Pemerintah Desa Jembayan Tengah bersama Badan Permusyawaratan Desa (BPD), tokoh masyarakat, dan perwakilan lembaga desa menggelar Musyawarah Desa (Musdes) dalam rangka penyusunan Rencana Pembangunan Jangka Menengah Desa (RPJMDes) Perubahan Tahun 2022β2030 sekaligus Rencana Kerja Pemerintah Desa (RPKDes) Tahun 2027. Kegiatan yang berlangsung di Balai Desa Jembayan Tengah ini dihadiri oleh Kepala Desa, perangkat desa, BPD, Perwakilan kecamatan, tokoh agama, tokoh pemuda, kader PKK, pendamping desa, serta perwakilan masyarakat dari tiap dusun.
Jembayan Tengah, Juni 2026 – Pemerintah Desa Jembayan Tengah bersama Badan Permusyawaratan Desa (BPD), tokoh masyarakat, dan perwakilan lembaga desa menggelar Musyawarah Desa (Musdes) dalam rangka penyusunan Rencana Pembangunan Jangka Menengah Desa (RPJMDes) Perubahan Tahun 2022–2030 sekaligus Rencana Kerja Pemerintah Desa (RPKDes) Tahun 2027.
Kegiatan yang berlangsung di Balai Desa Jembayan Tengah ini dihadiri oleh Kepala Desa, perangkat desa, BPD, Perwakilan kecamatan, tokoh agama, tokoh pemuda, kader PKK, pendamping desa, serta perwakilan masyarakat dari tiap dusun. Musdes dilaksanakan sebagai bentuk partisipasi masyarakat dalam perencanaan pembangunan desa agar lebih transparan, akuntabel, dan sesuai kebutuhan warga.
Dalam sambutannya, Kepala Desa Jembayan Tengah, Masnur, SE, menegaskan bahwa RPJMDes merupakan dokumen penting yang menjadi arah pembangunan desa selama delapan tahun ke depan, sedangkan RPKDes adalah rencana tahunan yang menjadi turunan dari RPJMDes. “Perubahan RPJMDes ini dilakukan untuk menyesuaikan dengan dinamika kebutuhan masyarakat dan kebijakan pemerintah, sementara RPKDes 2027 disusun agar program pembangunan desa lebih terarah dan tepat sasaran,” ujarnya.
Sementara itu, perwakilan Kecamatan Loa Kulu yang turut hadir memberikan apresiasi atas semangat musyawarah yang ditunjukkan masyarakat. “RPJMDes dan RPKDes adalah pedoman strategis bagi desa. Kami berharap melalui Musdes ini, seluruh program pembangunan dapat lebih terarah, berkesinambungan, dan selaras dengan visi pembangunan kecamatan serta kabupaten. Partisipasi aktif masyarakat menjadi kunci keberhasilan pembangunan desa,” ungkapnya.

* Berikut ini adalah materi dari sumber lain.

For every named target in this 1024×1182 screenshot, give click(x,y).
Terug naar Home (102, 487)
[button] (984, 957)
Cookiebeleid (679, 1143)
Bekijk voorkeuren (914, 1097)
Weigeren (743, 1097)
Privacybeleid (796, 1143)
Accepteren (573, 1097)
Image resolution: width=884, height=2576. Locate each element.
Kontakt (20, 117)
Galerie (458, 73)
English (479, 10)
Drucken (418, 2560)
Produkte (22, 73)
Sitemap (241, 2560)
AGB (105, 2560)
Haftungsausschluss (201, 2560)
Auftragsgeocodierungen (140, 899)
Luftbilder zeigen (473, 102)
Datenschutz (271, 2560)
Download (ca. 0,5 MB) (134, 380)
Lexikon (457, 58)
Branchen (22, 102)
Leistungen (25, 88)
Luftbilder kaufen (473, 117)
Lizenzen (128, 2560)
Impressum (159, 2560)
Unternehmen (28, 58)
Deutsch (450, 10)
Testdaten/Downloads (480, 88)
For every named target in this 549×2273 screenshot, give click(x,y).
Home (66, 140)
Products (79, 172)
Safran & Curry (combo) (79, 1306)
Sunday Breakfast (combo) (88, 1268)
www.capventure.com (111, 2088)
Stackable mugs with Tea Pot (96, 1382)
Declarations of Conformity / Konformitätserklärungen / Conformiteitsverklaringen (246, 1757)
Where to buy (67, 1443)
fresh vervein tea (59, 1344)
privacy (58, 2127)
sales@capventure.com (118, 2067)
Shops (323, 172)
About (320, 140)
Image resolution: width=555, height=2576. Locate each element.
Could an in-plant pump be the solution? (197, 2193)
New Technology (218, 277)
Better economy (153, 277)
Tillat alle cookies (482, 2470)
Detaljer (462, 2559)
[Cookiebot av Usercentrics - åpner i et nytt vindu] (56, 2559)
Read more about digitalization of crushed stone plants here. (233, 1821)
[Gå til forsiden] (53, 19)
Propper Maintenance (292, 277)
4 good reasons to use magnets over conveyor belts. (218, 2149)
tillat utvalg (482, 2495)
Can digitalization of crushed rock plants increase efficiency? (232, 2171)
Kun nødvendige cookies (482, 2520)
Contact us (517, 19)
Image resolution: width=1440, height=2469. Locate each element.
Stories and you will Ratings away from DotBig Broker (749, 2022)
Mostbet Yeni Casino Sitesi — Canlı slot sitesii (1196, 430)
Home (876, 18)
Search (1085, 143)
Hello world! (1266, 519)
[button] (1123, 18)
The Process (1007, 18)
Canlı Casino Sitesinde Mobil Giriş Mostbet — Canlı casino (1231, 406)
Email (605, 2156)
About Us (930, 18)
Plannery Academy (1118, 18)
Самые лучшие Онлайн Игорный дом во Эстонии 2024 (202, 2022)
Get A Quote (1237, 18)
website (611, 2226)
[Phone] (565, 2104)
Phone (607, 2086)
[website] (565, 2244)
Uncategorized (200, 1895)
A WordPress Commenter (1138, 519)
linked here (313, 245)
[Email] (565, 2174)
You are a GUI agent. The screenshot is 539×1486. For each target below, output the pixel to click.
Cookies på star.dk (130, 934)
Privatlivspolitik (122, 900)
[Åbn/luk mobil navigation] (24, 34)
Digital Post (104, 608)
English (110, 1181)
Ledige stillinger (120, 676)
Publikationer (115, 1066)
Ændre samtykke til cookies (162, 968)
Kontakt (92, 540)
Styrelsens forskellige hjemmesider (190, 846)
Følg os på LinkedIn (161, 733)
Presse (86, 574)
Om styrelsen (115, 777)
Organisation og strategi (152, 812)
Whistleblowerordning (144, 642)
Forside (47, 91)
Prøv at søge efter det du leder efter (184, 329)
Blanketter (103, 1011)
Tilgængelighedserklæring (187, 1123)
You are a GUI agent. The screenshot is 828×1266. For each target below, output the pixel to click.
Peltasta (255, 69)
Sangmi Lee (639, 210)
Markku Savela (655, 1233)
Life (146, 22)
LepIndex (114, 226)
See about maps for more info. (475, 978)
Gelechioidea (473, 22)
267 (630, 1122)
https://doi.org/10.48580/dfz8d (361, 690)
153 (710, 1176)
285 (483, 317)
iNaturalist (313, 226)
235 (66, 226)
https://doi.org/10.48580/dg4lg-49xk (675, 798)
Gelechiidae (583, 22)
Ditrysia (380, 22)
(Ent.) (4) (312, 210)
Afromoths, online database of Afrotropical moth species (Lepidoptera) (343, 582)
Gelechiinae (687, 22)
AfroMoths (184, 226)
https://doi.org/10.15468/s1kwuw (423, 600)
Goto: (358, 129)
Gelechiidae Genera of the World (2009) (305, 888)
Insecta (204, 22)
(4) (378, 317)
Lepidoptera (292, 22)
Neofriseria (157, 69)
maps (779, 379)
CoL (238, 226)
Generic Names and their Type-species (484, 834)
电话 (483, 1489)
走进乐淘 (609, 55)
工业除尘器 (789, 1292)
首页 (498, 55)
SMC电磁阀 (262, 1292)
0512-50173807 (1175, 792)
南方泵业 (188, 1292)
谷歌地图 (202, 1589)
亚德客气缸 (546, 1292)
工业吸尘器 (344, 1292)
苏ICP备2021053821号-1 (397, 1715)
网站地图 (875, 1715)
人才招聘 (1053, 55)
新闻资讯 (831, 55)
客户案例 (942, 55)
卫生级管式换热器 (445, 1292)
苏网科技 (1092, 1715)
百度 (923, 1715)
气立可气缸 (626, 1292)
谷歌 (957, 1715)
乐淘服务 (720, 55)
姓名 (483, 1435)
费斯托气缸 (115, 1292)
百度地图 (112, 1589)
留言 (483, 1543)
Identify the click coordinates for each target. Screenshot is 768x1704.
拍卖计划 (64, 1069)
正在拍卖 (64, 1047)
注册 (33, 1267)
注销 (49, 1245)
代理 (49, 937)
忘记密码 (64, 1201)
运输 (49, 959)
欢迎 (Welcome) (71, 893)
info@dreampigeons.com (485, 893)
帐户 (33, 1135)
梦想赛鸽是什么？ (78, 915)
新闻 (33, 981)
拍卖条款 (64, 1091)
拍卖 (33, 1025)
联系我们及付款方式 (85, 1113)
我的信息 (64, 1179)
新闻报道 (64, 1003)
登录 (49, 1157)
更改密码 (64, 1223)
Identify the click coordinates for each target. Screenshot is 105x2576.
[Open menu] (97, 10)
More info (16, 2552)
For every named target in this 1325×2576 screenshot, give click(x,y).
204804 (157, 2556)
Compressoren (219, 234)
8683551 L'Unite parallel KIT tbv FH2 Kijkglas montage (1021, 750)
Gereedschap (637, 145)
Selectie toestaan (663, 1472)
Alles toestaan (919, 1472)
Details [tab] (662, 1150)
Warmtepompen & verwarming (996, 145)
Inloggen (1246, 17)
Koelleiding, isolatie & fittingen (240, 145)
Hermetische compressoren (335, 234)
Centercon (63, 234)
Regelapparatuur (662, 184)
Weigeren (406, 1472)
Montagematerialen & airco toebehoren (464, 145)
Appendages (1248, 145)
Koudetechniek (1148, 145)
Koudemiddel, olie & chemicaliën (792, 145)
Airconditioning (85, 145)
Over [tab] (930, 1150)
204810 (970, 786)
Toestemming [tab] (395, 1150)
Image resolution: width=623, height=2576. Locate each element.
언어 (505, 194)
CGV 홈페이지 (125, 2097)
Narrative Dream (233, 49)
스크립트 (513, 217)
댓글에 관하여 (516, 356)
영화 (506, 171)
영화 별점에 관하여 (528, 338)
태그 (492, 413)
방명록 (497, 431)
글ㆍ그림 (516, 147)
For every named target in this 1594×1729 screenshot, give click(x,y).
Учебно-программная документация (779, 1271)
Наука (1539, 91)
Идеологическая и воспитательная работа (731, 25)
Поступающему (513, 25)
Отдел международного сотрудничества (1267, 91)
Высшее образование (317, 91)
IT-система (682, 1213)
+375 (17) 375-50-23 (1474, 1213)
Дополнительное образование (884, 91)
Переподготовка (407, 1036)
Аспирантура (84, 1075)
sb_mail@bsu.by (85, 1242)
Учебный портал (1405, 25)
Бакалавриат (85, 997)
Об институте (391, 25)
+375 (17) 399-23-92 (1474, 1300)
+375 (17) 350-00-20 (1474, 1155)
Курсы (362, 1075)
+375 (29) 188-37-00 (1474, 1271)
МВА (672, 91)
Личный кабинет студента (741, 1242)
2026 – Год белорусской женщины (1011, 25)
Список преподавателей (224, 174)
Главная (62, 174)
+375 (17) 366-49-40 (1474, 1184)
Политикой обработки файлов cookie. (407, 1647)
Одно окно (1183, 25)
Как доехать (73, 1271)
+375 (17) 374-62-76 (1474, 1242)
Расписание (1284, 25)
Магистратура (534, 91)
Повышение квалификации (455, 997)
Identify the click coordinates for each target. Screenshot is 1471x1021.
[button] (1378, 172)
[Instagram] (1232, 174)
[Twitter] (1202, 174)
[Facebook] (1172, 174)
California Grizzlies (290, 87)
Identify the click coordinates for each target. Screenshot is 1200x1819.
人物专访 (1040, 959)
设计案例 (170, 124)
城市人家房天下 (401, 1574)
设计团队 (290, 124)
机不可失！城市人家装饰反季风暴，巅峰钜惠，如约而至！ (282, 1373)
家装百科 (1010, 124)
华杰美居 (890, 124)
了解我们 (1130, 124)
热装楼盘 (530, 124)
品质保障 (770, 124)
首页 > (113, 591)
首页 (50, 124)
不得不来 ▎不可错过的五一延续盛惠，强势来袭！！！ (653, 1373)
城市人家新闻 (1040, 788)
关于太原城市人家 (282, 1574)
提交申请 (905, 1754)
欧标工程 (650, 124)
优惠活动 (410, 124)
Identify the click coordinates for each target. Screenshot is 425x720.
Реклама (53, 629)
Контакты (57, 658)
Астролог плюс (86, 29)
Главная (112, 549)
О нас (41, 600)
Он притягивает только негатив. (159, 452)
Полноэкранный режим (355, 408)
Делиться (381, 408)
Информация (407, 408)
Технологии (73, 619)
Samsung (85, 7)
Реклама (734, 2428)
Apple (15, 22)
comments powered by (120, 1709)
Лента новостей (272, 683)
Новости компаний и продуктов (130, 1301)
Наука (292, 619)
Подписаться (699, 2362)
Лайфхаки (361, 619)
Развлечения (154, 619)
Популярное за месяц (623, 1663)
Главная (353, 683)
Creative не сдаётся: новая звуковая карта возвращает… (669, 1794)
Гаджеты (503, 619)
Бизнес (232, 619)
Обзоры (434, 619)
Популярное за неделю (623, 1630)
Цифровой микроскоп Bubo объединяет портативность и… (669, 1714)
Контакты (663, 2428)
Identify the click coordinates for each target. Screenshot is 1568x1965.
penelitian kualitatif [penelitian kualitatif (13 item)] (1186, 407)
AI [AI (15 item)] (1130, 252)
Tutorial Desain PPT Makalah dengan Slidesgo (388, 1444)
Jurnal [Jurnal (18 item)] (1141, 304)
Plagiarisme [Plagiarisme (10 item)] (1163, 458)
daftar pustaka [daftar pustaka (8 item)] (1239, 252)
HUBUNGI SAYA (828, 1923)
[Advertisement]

Selain itu, Pendamping Desa Kecamatan Loa Kulu juga memberikan arahan teknis terkait penyusunan dokumen RPJMDes dan RPKDes. “Kami siap mendampingi desa dalam proses perencanaan agar sesuai dengan regulasi dan prinsip pembangunan partisipatif. Harapannya, dokumen ini tidak hanya menjadi formalitas administratif, tetapi benar-benar menjadi acuan pembangunan yang berorientasi pada kebutuhan masyarakat,” jelasnya.
Musyawarah berlangsung secara demokratis dengan berbagai usulan yang disampaikan, mulai dari peningkatan infrastruktur jalan dan jembatan, penguatan layanan kesehatan dan pendidikan, hingga pengembangan ekonomi desa melalui BUMDes.
Ketua BPD Jembayan Tengah menambahkan bahwa hasil Musdes ini akan dituangkan dalam dokumen resmi RPJMDes Perubahan 2022–2030 dan RPKDes Tahun 2027, yang selanjutnya menjadi pedoman bagi pemerintah desa dalam melaksanakan pembangunan secara berkelanjutan.
Musdes ditutup dengan kesepakatan bersama seluruh peserta, yang menandai komitmen Desa Jembayan Tengah untuk melaksanakan pembangunan secara partisipatif, transparan, dan berorientasi pada kesejahteraan masyarakat.